Beliefs – the stuff of which civilizations are formed. Beliefs – the catalysts from which movements are spawned. Beliefs – the causes for which men live and die. Differing beliefs about the nature of reality, ethics, and values lead to differing behaviors. The dominant belief of a collective people or of the leaders of a country will drive that culture. All of life grows from, is maintained by, and bears the fruit of mankind’s beliefs.
For example, a Marxist worldview gained a standing in the arena of ideas via the writings of Karl Marx in the late 1800’s. Marx postulated that the group in power propagated oppression upon those not in power. The elite authoritarians were charged with societal and fiscal evils. Liberation of the underprivileged working class, the proletariat, became the goal of the Marxist mindset; and those ideological axioms gave rise to systems of government, commerce, and various social structures.

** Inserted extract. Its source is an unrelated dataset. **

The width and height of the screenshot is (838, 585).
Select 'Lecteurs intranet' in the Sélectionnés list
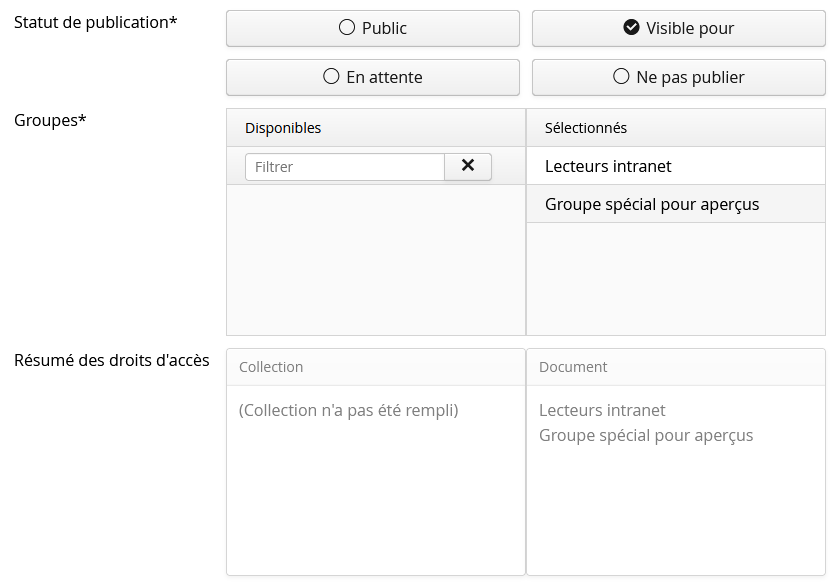pyautogui.click(x=608, y=166)
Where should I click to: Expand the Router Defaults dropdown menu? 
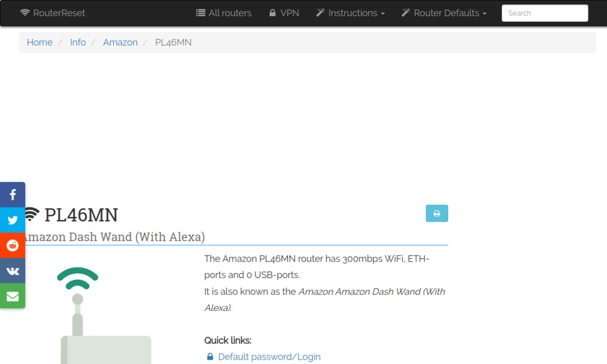coord(444,13)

Marxist belief generated communistic cultures including Leninism and Trotskyism in Russia or Maoism in China. Although the economic application of Marxism, with its materialistic worldview, failed to produce strong financial systems as it had promised, the ideology stills augurs its viability. The belief did not crumble with the Berlin Wall. It lives today codified as ‘multiculturalism’, ‘political correctness,’ and even ‘cultural Marxism.’
The basic belief of class warfare between the have and have-nots, the aristocratic and the hoi polloi, the rule-givers and those proles governed by the privileged continues with a present-day cultural emphasis. Minority groups such as women, African-Americans, Hispanics, and homosexuals fall under the category of those oppressed while groups identified as male, white, Euro-centric, heterosexual, capitalist, and even Christian become labeled as the oppressors.

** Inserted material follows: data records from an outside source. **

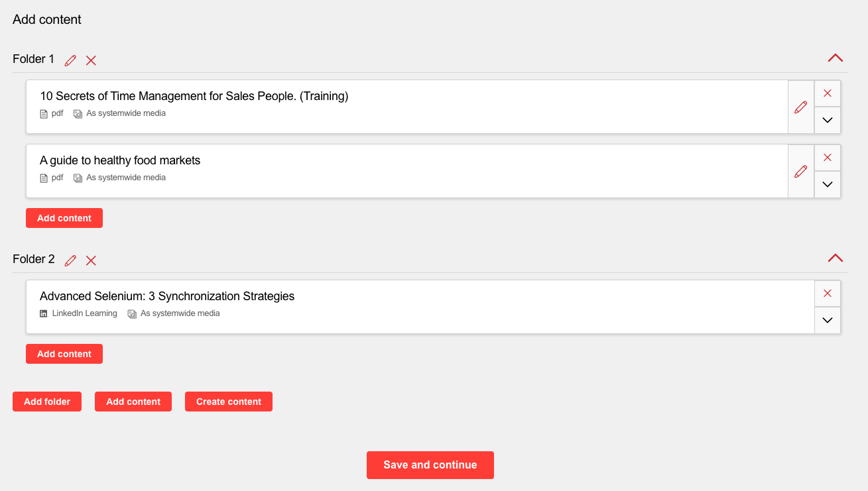The image size is (868, 491).
Task: Expand the healthy food markets item details
Action: 827,184
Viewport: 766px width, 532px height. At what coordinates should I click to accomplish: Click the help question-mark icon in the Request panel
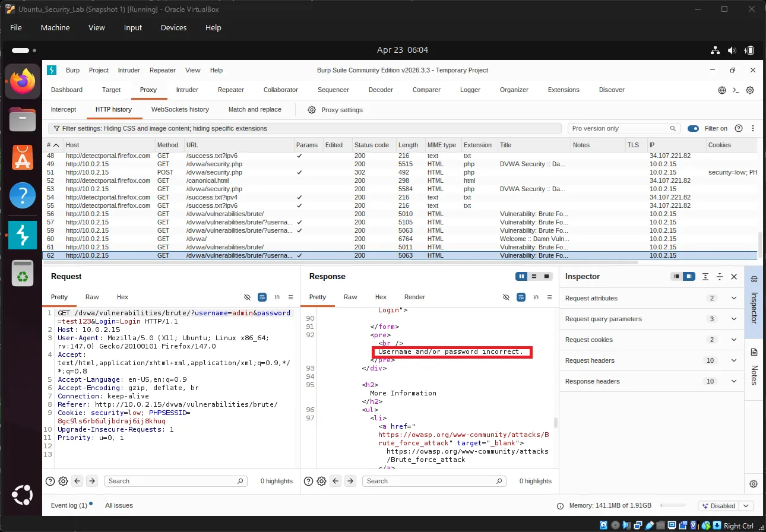[x=50, y=481]
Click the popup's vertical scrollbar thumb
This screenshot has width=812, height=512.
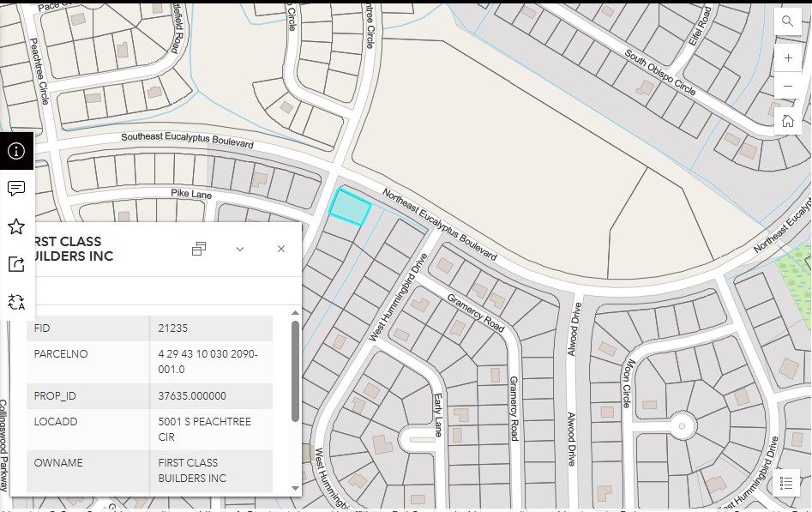(296, 370)
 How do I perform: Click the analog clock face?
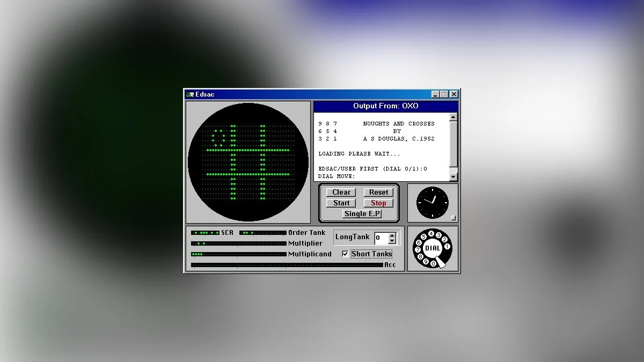coord(432,203)
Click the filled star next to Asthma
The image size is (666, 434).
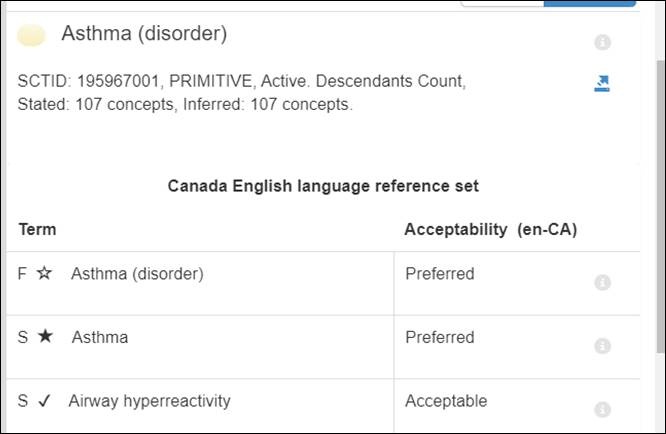pos(45,336)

Social Marxism has the same goals as Economic Marxism: a cultural revolution to dethrone the ruling class who propagate traditional ideas, liberate the common class with promises of equality and utopia, and inaugurate change under the title of social liberation. Marxism is a belief that manifests in actions. Beliefs do not remain isolated in academia nor are they only specimens to be examined under the microscope of rhetorical or philosophical meanderings. If social Marxism is alive in the United States, then a cultural revolution is the goal of those who embrace that maxim.
Anyone who announces that they are committed to being an agent of change is proclaiming that they will dismantle one set of axioms and replace those presuppositions with opposing and contradicting beliefs. The promise of change is prevalent on the American political and societal landscape. The discerning citizen must ask which belief will be outdated and which ideology will provide the infrastructure for the new world.
Not all beliefs are equal. There is an elitism of ideas because some are superior to others. The question begs to be answered: if fiscal Marxism did not work in Germany or Russia, will social Marxism work in the States? What our nation believes will determine the nation we will become.